McClatchy News Service
"Bless Me, Ultima"

Cast: Miriam Colon, Luke Ganalon, Benito Martinez, Joaquin Cosio
Director: Carl Franklin
Running time: 1 hour, 44 minutes
Rating: PG-13 for some violence and sexual references

“Bless Me, Ultima,” the film based on Rudolfo Anaya’s landmark Chicano novel, is a meticulously observed time capsule, a vivid recreation of a self-contained world of Mexican-Americans in 1944 New Mexico.

It’s a coming-of-age picture with a touch of magical realism, about a boy whose family witch comes to stay with them. It’s an engaging yarn, set in a place, a time and among a people rarely represented on the big screen. But “Ultima” is a poetic novel that becomes prosaic on the screen.

Ultima (veteran character actress Miriam Colon) doesn’t call herself a “witch.” Skilled with herbs and wise in the way of curses, she is young Antonio’s “curandera,” his aunt and protector. The boy (Luke Ganalon) is seven, just starting school. His older brothers are away fighting World War II. His parents (Dolores Heredia and Benito Martinez) are busy with their dusty, hardscrabble farm.

Ultima arrives to teach Antonio of the healing powers of plants, the mythic role of the owl in their lives and the power of faith and superstition.

When a war veteran goes mad and shoots someone, Antonio wants to know, “Will he go to Hell?”

“That’s not for us to say. Men will do as they must,” she replies.
Then, a relative is “cursed” by some local witches, and Ultima’s true power within the family is tested. She can save him, yes — with a caveat. “When one tampers with the fate of a man, a chain of events is set in motion,” she warns. That chain is a feud between her and another family of witches.

There are lynch mobs and family betrayals, soldiers returning from war with higher expectations than farming, a drunken seer who sees all and dissolute young men who spend what they earn in the village brothel.

It’s all properly colorful, but terribly flat dramatically. Writer-director Carl Franklin (“Devil in a Blue Dress”) promises bullying, climactic battles between tradition and modernity, and never delivers.

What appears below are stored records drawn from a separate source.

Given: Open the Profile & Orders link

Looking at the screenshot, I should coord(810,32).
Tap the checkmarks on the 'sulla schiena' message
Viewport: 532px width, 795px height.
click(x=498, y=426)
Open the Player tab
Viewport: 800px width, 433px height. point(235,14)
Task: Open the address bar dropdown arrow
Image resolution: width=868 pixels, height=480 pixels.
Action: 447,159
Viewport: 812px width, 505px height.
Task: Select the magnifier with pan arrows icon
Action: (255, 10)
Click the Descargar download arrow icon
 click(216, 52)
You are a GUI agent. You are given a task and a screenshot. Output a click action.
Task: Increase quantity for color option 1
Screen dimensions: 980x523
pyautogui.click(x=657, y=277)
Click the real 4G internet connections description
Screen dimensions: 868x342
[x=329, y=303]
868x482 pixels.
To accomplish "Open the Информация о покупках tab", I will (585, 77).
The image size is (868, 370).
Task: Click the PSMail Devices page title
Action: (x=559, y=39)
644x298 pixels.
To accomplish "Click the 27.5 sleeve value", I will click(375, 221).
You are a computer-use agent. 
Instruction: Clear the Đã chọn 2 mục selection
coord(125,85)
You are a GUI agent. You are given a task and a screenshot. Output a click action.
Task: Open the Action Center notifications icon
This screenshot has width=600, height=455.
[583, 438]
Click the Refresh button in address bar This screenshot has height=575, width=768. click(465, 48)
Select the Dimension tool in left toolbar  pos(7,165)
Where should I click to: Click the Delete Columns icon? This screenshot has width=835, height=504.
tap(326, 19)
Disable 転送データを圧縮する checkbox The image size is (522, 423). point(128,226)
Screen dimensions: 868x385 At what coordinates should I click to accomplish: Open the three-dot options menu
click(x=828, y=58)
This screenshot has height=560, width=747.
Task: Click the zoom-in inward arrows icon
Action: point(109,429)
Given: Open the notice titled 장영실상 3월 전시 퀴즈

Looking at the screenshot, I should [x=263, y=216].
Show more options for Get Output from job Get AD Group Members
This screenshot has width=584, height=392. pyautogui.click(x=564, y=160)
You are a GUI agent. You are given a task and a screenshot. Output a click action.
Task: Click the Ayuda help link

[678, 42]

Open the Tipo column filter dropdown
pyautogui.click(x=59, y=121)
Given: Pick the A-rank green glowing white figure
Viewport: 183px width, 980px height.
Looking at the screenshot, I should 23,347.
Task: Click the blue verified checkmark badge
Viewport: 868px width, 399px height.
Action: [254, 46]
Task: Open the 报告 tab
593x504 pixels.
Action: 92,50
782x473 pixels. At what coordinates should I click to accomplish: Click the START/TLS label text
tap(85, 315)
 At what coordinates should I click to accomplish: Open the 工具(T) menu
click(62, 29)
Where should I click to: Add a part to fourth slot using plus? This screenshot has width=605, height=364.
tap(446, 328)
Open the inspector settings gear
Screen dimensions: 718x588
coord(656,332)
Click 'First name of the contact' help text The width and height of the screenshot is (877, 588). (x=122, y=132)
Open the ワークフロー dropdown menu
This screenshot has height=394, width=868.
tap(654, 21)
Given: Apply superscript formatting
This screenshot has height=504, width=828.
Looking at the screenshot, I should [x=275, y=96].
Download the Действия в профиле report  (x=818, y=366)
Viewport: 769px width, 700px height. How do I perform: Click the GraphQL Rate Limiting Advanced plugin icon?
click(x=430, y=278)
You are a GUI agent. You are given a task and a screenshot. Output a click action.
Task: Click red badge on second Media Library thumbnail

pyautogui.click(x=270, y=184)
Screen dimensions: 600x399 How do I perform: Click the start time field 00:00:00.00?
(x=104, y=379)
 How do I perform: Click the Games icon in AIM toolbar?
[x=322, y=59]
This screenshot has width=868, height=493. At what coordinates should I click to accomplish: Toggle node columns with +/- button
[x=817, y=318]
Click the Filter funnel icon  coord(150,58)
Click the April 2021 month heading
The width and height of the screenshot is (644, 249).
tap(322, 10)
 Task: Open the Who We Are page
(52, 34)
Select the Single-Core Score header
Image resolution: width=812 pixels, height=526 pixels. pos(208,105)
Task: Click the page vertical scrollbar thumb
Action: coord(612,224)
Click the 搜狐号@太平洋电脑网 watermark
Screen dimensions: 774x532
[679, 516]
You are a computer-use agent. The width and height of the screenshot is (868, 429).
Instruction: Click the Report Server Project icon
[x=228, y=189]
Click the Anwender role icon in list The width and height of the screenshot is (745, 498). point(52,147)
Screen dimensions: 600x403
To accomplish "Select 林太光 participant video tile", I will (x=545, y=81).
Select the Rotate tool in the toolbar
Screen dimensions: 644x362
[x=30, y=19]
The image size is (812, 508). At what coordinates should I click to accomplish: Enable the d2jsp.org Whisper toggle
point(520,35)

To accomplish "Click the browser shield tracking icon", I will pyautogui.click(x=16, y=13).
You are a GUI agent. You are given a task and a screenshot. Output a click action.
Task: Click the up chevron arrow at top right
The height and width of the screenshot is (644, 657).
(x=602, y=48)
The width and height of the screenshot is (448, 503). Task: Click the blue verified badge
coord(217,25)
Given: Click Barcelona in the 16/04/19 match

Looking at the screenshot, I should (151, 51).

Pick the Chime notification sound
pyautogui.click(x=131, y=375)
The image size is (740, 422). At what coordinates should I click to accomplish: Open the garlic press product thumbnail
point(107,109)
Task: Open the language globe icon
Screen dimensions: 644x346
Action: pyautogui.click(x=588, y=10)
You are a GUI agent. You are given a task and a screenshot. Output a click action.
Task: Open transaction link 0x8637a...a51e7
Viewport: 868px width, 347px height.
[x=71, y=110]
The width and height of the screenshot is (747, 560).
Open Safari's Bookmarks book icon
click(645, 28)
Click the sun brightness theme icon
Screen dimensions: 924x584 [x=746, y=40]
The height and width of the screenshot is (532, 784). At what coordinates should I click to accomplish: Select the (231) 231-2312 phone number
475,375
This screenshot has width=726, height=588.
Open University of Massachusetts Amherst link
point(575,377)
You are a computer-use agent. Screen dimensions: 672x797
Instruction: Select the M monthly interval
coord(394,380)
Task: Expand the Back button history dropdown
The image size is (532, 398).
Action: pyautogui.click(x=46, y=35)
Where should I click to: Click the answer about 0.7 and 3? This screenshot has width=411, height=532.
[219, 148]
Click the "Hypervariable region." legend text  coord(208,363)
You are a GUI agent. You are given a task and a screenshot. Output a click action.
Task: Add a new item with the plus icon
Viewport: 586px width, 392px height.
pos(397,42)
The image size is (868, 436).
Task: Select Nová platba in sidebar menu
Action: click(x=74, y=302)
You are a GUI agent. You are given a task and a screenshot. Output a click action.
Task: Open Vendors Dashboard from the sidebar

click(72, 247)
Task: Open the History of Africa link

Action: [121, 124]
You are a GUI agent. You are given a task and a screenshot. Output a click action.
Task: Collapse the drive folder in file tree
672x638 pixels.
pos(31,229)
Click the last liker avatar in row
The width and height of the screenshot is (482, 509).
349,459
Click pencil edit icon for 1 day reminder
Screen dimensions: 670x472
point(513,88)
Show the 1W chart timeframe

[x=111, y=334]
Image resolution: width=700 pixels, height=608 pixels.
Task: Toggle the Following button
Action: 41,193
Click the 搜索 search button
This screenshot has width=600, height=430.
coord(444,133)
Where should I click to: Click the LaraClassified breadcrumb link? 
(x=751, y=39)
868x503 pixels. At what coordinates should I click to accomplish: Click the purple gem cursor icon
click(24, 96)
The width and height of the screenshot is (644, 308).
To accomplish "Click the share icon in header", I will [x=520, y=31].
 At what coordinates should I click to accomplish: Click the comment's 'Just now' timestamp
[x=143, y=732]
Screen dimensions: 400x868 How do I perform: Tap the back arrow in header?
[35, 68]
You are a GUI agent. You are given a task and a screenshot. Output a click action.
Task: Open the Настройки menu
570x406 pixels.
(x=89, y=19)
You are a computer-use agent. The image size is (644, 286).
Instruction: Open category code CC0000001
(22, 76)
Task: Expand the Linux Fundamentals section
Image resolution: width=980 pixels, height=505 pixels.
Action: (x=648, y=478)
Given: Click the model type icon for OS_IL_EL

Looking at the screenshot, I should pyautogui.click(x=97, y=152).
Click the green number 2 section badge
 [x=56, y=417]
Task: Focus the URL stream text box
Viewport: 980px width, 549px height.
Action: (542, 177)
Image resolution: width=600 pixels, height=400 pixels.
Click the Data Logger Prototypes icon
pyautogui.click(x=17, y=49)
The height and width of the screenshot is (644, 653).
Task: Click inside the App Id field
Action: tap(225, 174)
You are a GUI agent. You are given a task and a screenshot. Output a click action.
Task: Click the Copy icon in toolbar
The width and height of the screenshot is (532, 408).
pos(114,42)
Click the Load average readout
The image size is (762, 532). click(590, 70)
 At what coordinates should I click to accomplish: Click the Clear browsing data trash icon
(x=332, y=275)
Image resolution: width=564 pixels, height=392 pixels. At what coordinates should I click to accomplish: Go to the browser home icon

Alfred Molina narrates the tale — Antonio as an adult — but his adult self doesn’t resolve the boy’s theological debates with his non-believer schoolmates or have a take on what a child of seven, fearful witness to Ultima’s exorcism of a curse, might have really seen.
And in spending much of the movie on the coming of age story, Franklin doesn’t bless the film with nearly enough “Ultima,” ultimately, to make it take flight. He loses the forest amid all those scruffy New Mexican trees.